The dramatic scene depicted in Hamlet: Hamlet Attempts to Kill the King by Eugène Delacroix, created in 1843, is a superb example of Romantic printmaking. This work, rendered as a lithograph, captures the intense, charged moment from Shakespeare’s tragedy, focusing on the dark confrontation between Hamlet and Claudius. Delacroix, the leading proponent of French Romanticism, executed this piece as part of a significant series illustrating the play, a project that occupied the artist intermittently for nearly two decades.
Delacroix developed a profound artistic affinity for Shakespearean drama, translating the psychological depth and violence of the source material into potent visual art. Unlike traditional engraving, the lithograph medium allowed Delacroix to achieve painterly effects, using broad areas of shadow and intense light contrasts typical of his dynamic style.
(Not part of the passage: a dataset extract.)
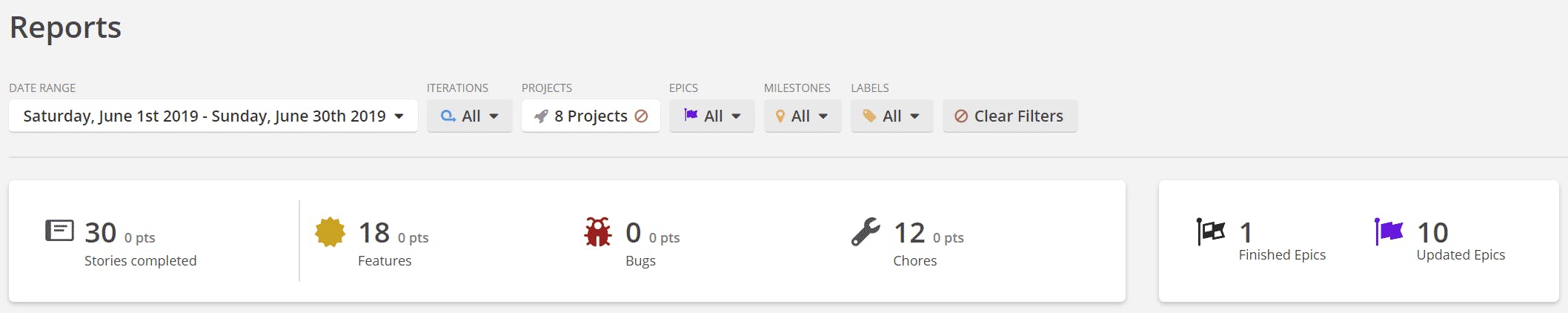This screenshot has width=1568, height=313.
Task: Click the Updated Epics label
Action: pyautogui.click(x=1461, y=255)
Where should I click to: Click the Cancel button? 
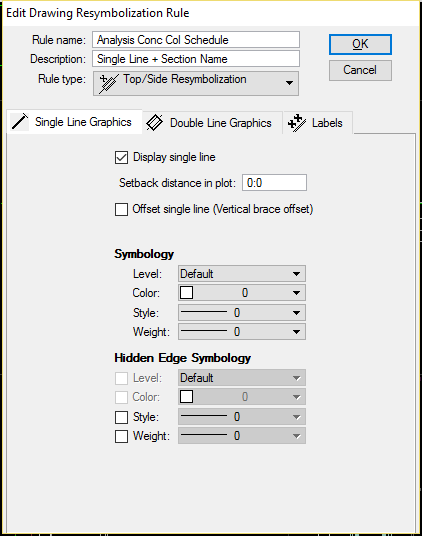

Produced in France during a period of fervent artistic enthusiasm for English literature, this series demonstrates Delacroix’s masterful ability to convey emotional turmoil and dynamic action solely through the monochrome discipline of the printmaking process.
As one of his most recognized contributions to the graphic arts, the lithograph series on the subject of Hamlet remains central to understanding Delacroix’s output later in his career. The classification of this object as a Print highlights its specific technical and commercial role in nineteenth-century French art distribution. This historically important image of Hamlet: Hamlet Attempts to Kill the King is housed in the permanent collection of the Cleveland Museum of Art.